I think I'm reasonably safe in asserting that if it had been, that wouldn't bother Mister Ed in the slightest; in fact, I suspect he's kind of sorry it hasn't had a chance to show its stuff. I think I'm also reasonably safe in asserting that if the US dropped it on the capital of the next country on the hit list, there would be commenters here who would praise it as a necessary step to save valuable American lives. But that goddam foldy would be whining about it as usual. Bitch and moan, that's all he does. Lighten up, guy. Enjoy the Matrix.
posted by languagehat at 10:03 AM on November 13, 2003


I remember hearing that one of the most important effects of the European bombing campaign was to decimate the number of German pilots. Factories and war material could and were easily rebuilt and replaced. Pilots, however, could not be trained faster than they were killed.
posted by euphorb at 11:40 AM on November 13, 2003


i read someplace that when grave of the fireflies was released in japan it was as a double feature with my neighbor totoro!

One balances the other.
posted by inpHilltr8r at 12:34 PM on November 13, 2003


While the bomb did not bring an end to the war, one cannot say Washington ordered the attacks in the knowledge that the war was coming to an end...

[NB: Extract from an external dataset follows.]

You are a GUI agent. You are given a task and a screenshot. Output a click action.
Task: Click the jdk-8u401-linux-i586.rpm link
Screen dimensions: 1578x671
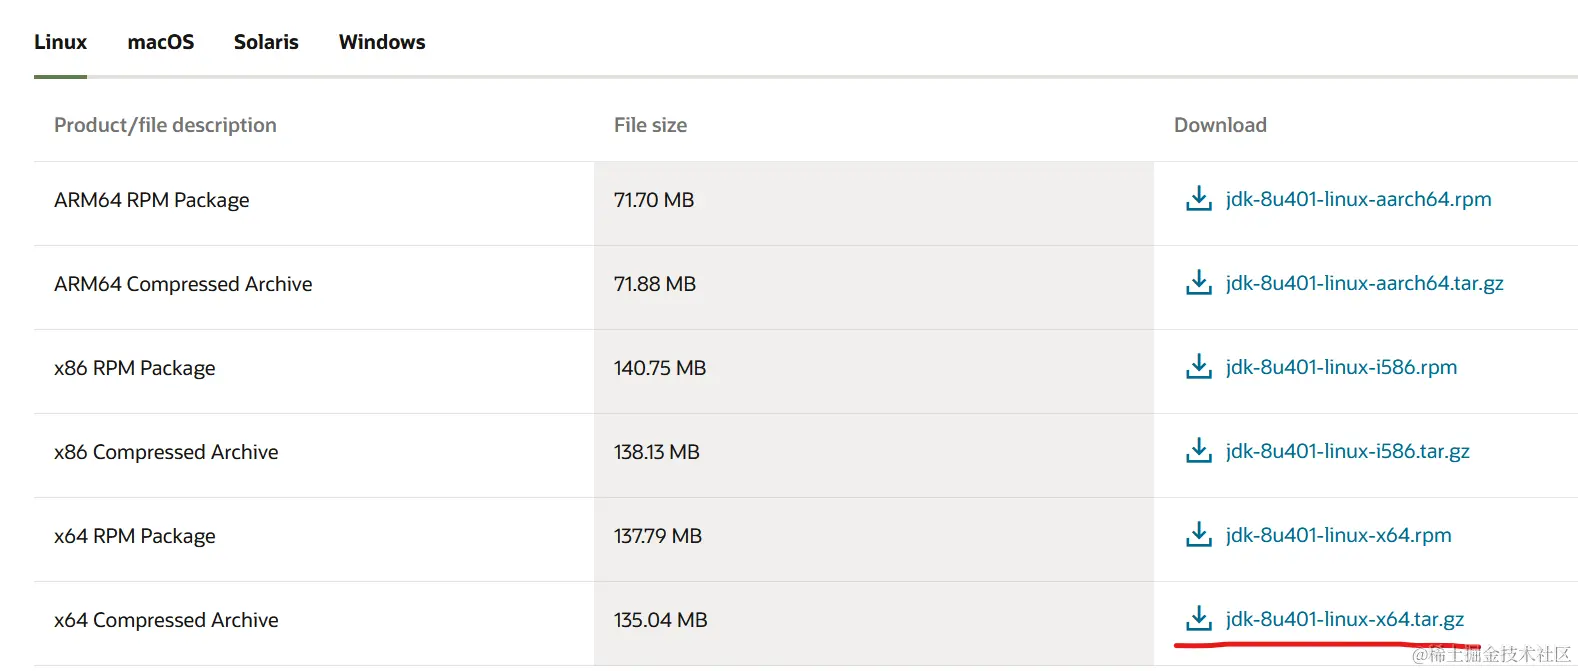click(1341, 367)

Washington had intercepted coded communications between Japan and their Soviet ambassador, communications which clearly stated that Japan wanted to end the war through negotiation. Truman's own diaries also clearly state that he personally knew that Japan was interested in surrender: "Stalin had told P.M. of telegram from Jap [sic] Emperor asking for peace." This was in mid-July, yet the bombs were dropped in early August, without an attempt at negotiation. Instead, the US continued to demand "unconditional surrender".

Washington did know that the war was coming to an end, when the bombs were dropped. It can certainly be argued that they had their reasons to continue with a military approach rather than negotiation, but the knowledge was definitely there, at the highest levels of government.
posted by vorfeed at 1:44 PM on November 13, 2003


a bright shining light on our own ability to unleash sometimes unimaginable brutality ... Best to look that demon right square in the eye, and be aware that once the dance starts, we do not always get to pick the tune.

Well put, dglynn, and very honest of ya. Of course, we don't have to listen to the music, we do not need to get onto the dance floor. Once we do, though -- say, for self-preservation -- our actions reveal what we really are despite all of our claims and pretenses. If in the face of adversity we can become snarling dogs, then that is what we are at base.

It was unnecessary to firebomb Dresden, unnecessary to atombomb Japan. These were barbarian actions. The world didn't need more demonstrations of barbarism. If it was someone's job to make the unthinkable thinkable, America didn't need to shoulder that burden.
posted by Twang at 2:06 PM on November 13, 2003


so i went and rented grave of the fireflies after reading all the recommendations here.

wow.

what a beautiful, heart-wrenching movie. it really elevates anime to a whole new level. thanks for the heads up, all of you.